[start of Excerpted text]

Evaluating this we get back an AST representation of the quoted C program which we can manipulate or print back out to textual C code using ppr function.

Func
  (DeclSpec [] [] (Tint Nothing))
  (Id "main")
  DeclRoot
  (Params
     [ Param (Just (Id "argc")) (DeclSpec [] [] (Tint Nothing)) DeclRoot
     , Param
         (Just (Id "argv"))
         (DeclSpec [] [ Tconst ] (Tchar Nothing))
         (Array [] NoArraySize (Ptr [] DeclRoot))
     ]
     False)
  [ BlockStm
      (Exp
         (Just
            (FnCall
               (Var (Id "printf"))
               [ Const (StringConst [ "\"Hello Haskell!\"" ] "Hello Haskell!")
               ])))
  , BlockStm (Return (Just (Const (IntConst "0" Signed 0))))
  ]

In this example we just spliced in the anti-quoted Haskell string in the printf statement, but we can pass many other values to and from the quoted expressions including identifiers, numbers, and other quoted expressions which implement the Lift type class.

GPU Kernels

For example now if we wanted programmatically generate the source for a CUDA kernel to run on a GPU we can switch over the CUDA C dialect to emit the C code.

Running this we generate:

__global__ void saxpy(float* x, float* y)
{
    int i = blockIdx.x * blockDim.x + threadIdx.x;

    if (i < 65536) {
        y[i] = 2.0 * x[i] + y[i];
    }
}
int driver(float* x, float* y)
{
    float* d_x, * d_y;

    cudaMalloc(&d_x, 65536 * sizeof(float));
    cudaMalloc(&d_y, 65536 * sizeof(float));
    cudaMemcpy(d_x, x, 65536, cudaMemcpyHostToDevice);
    cudaMemcpy(d_y, y, 65536, cudaMemcpyHostToDevice);
    saxpy<<<(65536 + 255) / 256, 256>>>(d_x, d_y);
    return 0;
}

Pipe the resulting output through NVidia CUDA Compiler with nvcc -ptx -c to get the PTX associated with the outputted code.

Template Haskell

Of course the most useful case of quasiquotation is the ability to procedurally generate Haskell code itself from inside of Haskell. The template-haskell framework provides four entry points for the quotation to generate various types of Haskell declarations and expressions.

Type Quasiquoted Class

---

Q Exp [e| ... |] expression Q Pat [p| ... |] pattern Q Type [t| ... |] type Q [Dec] [d| ... |] declaration

data QuasiQuoter = QuasiQuoter
  { quoteExp  :: String -> Q Exp
  , quotePat  :: String -> Q Pat
  , quoteType :: String -> Q Type
  , quoteDec  :: String -> Q [Dec]
  }

The logic evaluating, splicing, and introspecting compile-time values is embedded within the Q monad, which has a runQ which can be used to evaluate its context. These functions of this monad is deeply embedded in the implementation of GHC.

runQ :: Quasi m => Q a -> m a
runIO :: IO a -> Q a

Just as before, TemplateHaskell provides the ability to lift Haskell values into the their AST quantities within the quoted expression using the Lift type class.

[end of Excerpted text]

Write out everything in the quasiquotation excerpt from "data QuasiQuoter = QuasiQuoter" down to "using the Lift type class.", word for word. The listing that follows was taken from a separate source.

[start of Excerpted data]

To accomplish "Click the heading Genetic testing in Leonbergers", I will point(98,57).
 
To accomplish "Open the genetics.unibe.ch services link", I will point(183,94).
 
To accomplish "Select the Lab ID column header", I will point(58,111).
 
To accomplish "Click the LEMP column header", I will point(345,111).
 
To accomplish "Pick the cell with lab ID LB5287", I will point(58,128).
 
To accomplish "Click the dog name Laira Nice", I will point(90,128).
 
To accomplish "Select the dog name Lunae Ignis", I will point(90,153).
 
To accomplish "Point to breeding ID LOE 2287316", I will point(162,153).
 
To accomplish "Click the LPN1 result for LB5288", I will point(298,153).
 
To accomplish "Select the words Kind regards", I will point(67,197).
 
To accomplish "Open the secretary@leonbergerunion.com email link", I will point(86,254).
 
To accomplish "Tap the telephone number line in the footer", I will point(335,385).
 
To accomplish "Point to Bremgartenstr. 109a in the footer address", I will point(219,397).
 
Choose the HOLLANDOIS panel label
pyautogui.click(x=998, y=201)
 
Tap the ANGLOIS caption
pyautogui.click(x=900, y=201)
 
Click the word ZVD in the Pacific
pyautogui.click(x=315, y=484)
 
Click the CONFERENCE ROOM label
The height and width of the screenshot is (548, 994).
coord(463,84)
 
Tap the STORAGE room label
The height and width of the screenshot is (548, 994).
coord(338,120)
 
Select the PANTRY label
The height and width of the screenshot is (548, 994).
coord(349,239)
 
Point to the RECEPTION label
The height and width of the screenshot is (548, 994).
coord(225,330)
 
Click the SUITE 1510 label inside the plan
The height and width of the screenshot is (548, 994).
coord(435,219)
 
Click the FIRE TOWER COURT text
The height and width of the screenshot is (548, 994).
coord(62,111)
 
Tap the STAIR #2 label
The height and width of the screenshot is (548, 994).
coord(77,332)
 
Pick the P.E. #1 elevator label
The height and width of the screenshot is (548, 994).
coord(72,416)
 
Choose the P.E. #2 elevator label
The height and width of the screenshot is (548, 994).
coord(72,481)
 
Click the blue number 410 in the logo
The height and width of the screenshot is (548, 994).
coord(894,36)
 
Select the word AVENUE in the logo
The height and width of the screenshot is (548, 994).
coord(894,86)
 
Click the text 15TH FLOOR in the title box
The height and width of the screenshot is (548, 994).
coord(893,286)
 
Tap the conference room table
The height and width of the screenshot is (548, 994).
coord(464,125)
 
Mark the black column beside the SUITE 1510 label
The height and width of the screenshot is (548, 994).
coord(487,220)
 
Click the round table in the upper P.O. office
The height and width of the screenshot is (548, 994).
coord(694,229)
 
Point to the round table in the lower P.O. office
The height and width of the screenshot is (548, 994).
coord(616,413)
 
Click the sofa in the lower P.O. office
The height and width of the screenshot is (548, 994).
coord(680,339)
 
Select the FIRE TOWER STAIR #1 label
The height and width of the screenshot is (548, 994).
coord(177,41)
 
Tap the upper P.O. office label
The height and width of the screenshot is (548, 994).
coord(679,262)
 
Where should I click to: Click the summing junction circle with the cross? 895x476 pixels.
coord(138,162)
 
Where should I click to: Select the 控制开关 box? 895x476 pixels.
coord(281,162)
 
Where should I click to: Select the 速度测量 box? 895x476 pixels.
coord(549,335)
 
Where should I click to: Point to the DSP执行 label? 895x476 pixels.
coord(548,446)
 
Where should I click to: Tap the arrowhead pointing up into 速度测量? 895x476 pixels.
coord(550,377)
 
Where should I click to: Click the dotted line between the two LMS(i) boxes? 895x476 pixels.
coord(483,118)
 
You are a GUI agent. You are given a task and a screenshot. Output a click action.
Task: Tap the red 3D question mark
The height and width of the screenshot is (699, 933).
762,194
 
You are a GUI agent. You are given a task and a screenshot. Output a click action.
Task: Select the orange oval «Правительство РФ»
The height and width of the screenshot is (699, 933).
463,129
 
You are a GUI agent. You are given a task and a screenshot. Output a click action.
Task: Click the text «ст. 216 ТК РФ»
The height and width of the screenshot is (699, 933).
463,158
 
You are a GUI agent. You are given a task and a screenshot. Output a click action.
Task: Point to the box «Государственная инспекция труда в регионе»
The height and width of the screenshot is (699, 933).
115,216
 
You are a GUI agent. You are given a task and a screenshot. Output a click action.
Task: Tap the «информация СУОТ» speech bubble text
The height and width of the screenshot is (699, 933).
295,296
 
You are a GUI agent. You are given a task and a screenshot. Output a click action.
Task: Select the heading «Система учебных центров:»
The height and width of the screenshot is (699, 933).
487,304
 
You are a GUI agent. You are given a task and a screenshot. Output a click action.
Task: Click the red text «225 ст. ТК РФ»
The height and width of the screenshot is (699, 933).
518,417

[end of Excerpted data]

▸ Exercise result
data QuasiQuoter = QuasiQuoter
  { quoteExp  :: String -> Q Exp
  , quotePat  :: String -> Q Pat
  , quoteType :: String -> Q Type
  , quoteDec  :: String -> Q [Dec]
  }

The logic evaluating, splicing, and introspecting compile-time values is embedded within the Q monad, which has a runQ which can be used to evaluate its context. These functions of this monad is deeply embedded in the implementation of GHC.

runQ :: Quasi m => Q a -> m a
runIO :: IO a -> Q a

Just as before, TemplateHaskell provides the ability to lift Haskell values into the their AST quantities within the quoted expression using the Lift type class.